Parlamentskorrespondenz Nr. 751 vom 21.06.2018

Grünes Licht für Parlamentssitzungen auf Video-on-Demand

Justizausschuss beschließt Klarstellungen im Urheberrecht, Abgeordnete genehmigen auch Anpassungen beim Erwachsenenschutz

Wien (PK)- Wer sich über den Wortlaut der Debatten in Nationalrat und Bundesrat informieren will, ist bald nicht mehr nur auf die Stenographischen Protokolle angewiesen. In Zukunft sollen Parlamentssitzungen auch über Video-on-Demand abrufbar sein. Möglich wird dies durch entsprechende Klarstellungen im Urheberrechtsgesetz, die der Justizausschuss heute einstimmig verabschiedete. Die Abgeordneten beschlossen überdies ein so genanntes Erwachsenenschutz-Anpassungsgesetz betreffend Regelungen im Zuständigkeitsbereich des Justizministeriums und genehmigten ferner einen Ressortbericht über die internationalen Haftungsinstrumente bei Atomschäden.

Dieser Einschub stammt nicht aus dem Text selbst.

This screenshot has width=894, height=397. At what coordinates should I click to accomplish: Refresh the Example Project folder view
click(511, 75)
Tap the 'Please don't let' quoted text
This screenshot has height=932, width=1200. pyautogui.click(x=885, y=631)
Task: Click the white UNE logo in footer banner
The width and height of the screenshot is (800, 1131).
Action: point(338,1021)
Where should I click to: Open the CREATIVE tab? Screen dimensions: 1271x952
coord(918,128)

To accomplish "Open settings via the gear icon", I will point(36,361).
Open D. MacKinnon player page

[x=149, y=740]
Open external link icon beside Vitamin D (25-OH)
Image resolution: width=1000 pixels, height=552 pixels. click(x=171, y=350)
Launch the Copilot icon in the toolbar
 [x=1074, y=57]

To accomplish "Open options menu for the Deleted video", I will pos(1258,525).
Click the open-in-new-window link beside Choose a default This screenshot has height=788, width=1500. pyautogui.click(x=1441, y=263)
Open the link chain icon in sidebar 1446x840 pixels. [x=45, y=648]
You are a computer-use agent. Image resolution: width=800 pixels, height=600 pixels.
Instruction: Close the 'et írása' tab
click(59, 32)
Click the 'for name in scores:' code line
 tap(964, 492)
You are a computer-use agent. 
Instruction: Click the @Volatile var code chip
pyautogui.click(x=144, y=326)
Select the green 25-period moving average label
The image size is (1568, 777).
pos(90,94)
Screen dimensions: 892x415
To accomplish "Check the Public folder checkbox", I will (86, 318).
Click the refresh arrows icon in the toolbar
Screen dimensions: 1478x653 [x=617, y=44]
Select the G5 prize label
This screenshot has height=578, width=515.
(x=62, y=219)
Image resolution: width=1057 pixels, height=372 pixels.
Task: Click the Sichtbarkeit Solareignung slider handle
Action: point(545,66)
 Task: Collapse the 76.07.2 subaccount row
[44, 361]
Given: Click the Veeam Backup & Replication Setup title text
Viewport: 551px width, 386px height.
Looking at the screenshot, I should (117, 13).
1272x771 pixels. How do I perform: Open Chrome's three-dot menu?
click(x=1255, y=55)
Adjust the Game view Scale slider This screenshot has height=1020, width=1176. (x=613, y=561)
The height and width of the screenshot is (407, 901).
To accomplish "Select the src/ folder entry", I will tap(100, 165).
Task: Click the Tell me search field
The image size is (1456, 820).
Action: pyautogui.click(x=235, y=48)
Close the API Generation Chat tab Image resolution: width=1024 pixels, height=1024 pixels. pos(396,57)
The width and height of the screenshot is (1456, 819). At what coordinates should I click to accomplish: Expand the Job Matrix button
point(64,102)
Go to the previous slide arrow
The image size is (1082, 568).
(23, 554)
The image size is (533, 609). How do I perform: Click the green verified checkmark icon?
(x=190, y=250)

Die Opposition brachte ihrerseits die Themen Ehe für alle, Gruppenverfahren, Gerichtsgebühren, Bestellungsmodus beim OGH sowie Gerichtspraxis zu Sprache, konnte sich mit diesbezüglichen Anträgen aber nicht durchsetzen.

Parlamentssitzungen werden auf Video-on-Demand zugänglich

Sitzungen des Parlaments sollen in Zukunft zum Zweck der Information einer breiten Öffentlichkeit auch über Video-on-Demand zugänglich gemacht werden. Die Zulässigkeit dieser Nutzung ist derzeit aus urheberrechtlicher Perspektive noch unklar, da die freie Werknutzung im Zusammenhang mit öffentlichen Reden nur "zu Zwecken der Berichterstattung" möglich ist. Die von den Abgeordneten beschlossene Urheberrechtsgesetz-Novelle (185 d.B.) ersetzt nun das Wort "Berichterstattung" durch "Informationszwecke" und stellt damit klar, dass eine Zugänglichkeit von Sitzungen auch via Video-on-Demand möglich ist.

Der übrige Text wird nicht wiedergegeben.